[Start of section]

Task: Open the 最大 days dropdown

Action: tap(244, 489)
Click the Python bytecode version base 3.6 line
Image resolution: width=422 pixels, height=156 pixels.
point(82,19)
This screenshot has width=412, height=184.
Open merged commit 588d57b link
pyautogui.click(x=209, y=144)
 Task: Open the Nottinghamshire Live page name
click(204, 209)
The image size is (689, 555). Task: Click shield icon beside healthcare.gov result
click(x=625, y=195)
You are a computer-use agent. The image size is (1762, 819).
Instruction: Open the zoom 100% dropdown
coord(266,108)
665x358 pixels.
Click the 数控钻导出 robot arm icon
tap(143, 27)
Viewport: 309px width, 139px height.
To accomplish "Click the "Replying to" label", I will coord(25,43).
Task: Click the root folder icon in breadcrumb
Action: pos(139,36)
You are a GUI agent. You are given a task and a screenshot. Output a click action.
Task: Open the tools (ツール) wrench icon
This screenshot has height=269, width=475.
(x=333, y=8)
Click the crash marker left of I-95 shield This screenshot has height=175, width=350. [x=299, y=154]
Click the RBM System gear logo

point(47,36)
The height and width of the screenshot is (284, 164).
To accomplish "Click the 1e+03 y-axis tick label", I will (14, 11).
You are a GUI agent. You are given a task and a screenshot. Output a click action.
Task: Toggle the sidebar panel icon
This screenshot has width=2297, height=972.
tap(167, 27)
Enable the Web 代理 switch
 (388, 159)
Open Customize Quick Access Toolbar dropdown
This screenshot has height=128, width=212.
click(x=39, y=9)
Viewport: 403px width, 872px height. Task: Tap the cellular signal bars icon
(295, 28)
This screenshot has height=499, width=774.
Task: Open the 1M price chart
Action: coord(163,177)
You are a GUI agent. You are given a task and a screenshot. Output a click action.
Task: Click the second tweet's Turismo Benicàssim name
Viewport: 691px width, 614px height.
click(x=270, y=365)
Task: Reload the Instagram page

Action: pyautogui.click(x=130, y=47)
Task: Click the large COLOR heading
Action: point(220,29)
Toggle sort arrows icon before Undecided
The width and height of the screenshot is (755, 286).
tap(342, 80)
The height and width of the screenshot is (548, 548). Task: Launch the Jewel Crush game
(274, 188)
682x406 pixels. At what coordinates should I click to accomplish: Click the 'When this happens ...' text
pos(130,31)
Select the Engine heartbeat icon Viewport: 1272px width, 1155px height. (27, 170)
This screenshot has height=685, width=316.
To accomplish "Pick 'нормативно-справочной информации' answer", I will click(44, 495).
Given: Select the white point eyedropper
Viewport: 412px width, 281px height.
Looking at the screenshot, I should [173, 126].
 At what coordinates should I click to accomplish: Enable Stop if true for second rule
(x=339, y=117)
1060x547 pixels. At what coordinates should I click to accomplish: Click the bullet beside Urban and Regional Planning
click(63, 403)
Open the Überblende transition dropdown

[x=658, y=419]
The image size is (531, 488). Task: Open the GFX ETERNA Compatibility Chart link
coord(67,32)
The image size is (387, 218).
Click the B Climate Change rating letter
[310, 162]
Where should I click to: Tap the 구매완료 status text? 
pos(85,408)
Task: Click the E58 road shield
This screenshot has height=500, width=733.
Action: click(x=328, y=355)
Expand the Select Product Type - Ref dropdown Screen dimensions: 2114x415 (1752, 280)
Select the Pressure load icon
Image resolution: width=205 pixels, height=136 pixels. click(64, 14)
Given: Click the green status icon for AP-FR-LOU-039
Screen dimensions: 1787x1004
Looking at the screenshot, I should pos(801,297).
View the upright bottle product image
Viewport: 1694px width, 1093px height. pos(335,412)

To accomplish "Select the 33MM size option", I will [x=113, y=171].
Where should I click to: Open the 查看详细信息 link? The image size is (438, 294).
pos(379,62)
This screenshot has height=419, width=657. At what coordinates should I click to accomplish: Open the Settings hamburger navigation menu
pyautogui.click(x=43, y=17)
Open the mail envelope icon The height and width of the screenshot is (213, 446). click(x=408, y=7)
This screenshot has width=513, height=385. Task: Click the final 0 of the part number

[End of section]

Print the listing exactly. Every line must match.

Exercise answer.
Task: Open the 最大 days dropdown

Action: tap(244, 489)
Click the Python bytecode version base 3.6 line
Image resolution: width=422 pixels, height=156 pixels.
point(82,19)
This screenshot has width=412, height=184.
Open merged commit 588d57b link
pyautogui.click(x=209, y=144)
 Task: Open the Nottinghamshire Live page name
click(204, 209)
The image size is (689, 555). Task: Click shield icon beside healthcare.gov result
click(x=625, y=195)
You are a computer-use agent. The image size is (1762, 819).
Instruction: Open the zoom 100% dropdown
coord(266,108)
665x358 pixels.
Click the 数控钻导出 robot arm icon
tap(143, 27)
Viewport: 309px width, 139px height.
To accomplish "Click the "Replying to" label", I will coord(25,43).
Task: Click the root folder icon in breadcrumb
Action: pos(139,36)
You are a GUI agent. You are given a task and a screenshot. Output a click action.
Task: Open the tools (ツール) wrench icon
This screenshot has height=269, width=475.
(x=333, y=8)
Click the crash marker left of I-95 shield This screenshot has height=175, width=350. [x=299, y=154]
Click the RBM System gear logo

point(47,36)
The height and width of the screenshot is (284, 164).
To accomplish "Click the 1e+03 y-axis tick label", I will (14, 11).
You are a GUI agent. You are given a task and a screenshot. Output a click action.
Task: Toggle the sidebar panel icon
This screenshot has width=2297, height=972.
tap(167, 27)
Enable the Web 代理 switch
 (388, 159)
Open Customize Quick Access Toolbar dropdown
This screenshot has height=128, width=212.
click(x=39, y=9)
Viewport: 403px width, 872px height. Task: Tap the cellular signal bars icon
(295, 28)
This screenshot has height=499, width=774.
Task: Open the 1M price chart
Action: coord(163,177)
You are a GUI agent. You are given a task and a screenshot. Output a click action.
Task: Click the second tweet's Turismo Benicàssim name
Viewport: 691px width, 614px height.
click(x=270, y=365)
Task: Reload the Instagram page

Action: pyautogui.click(x=130, y=47)
Task: Click the large COLOR heading
Action: point(220,29)
Toggle sort arrows icon before Undecided
The width and height of the screenshot is (755, 286).
tap(342, 80)
The height and width of the screenshot is (548, 548). Task: Launch the Jewel Crush game
(274, 188)
682x406 pixels. At what coordinates should I click to accomplish: Click the 'When this happens ...' text
pos(130,31)
Select the Engine heartbeat icon Viewport: 1272px width, 1155px height. (27, 170)
This screenshot has height=685, width=316.
To accomplish "Pick 'нормативно-справочной информации' answer", I will click(44, 495).
Given: Select the white point eyedropper
Viewport: 412px width, 281px height.
Looking at the screenshot, I should [173, 126].
 At what coordinates should I click to accomplish: Enable Stop if true for second rule
(x=339, y=117)
1060x547 pixels. At what coordinates should I click to accomplish: Click the bullet beside Urban and Regional Planning
click(63, 403)
Open the Überblende transition dropdown

[x=658, y=419]
The image size is (531, 488). Task: Open the GFX ETERNA Compatibility Chart link
coord(67,32)
The image size is (387, 218).
Click the B Climate Change rating letter
[310, 162]
Where should I click to: Tap the 구매완료 status text? 
pos(85,408)
Task: Click the E58 road shield
This screenshot has height=500, width=733.
Action: click(x=328, y=355)
Expand the Select Product Type - Ref dropdown Screen dimensions: 2114x415 (1752, 280)
Select the Pressure load icon
Image resolution: width=205 pixels, height=136 pixels. click(64, 14)
Given: Click the green status icon for AP-FR-LOU-039
Screen dimensions: 1787x1004
Looking at the screenshot, I should pos(801,297).
View the upright bottle product image
Viewport: 1694px width, 1093px height. pos(335,412)

To accomplish "Select the 33MM size option", I will [x=113, y=171].
Where should I click to: Open the 查看详细信息 link? The image size is (438, 294).
pos(379,62)
This screenshot has height=419, width=657. At what coordinates should I click to accomplish: Open the Settings hamburger navigation menu
pyautogui.click(x=43, y=17)
Open the mail envelope icon The height and width of the screenshot is (213, 446). click(x=408, y=7)
This screenshot has width=513, height=385. Task: Click the final 0 of the part number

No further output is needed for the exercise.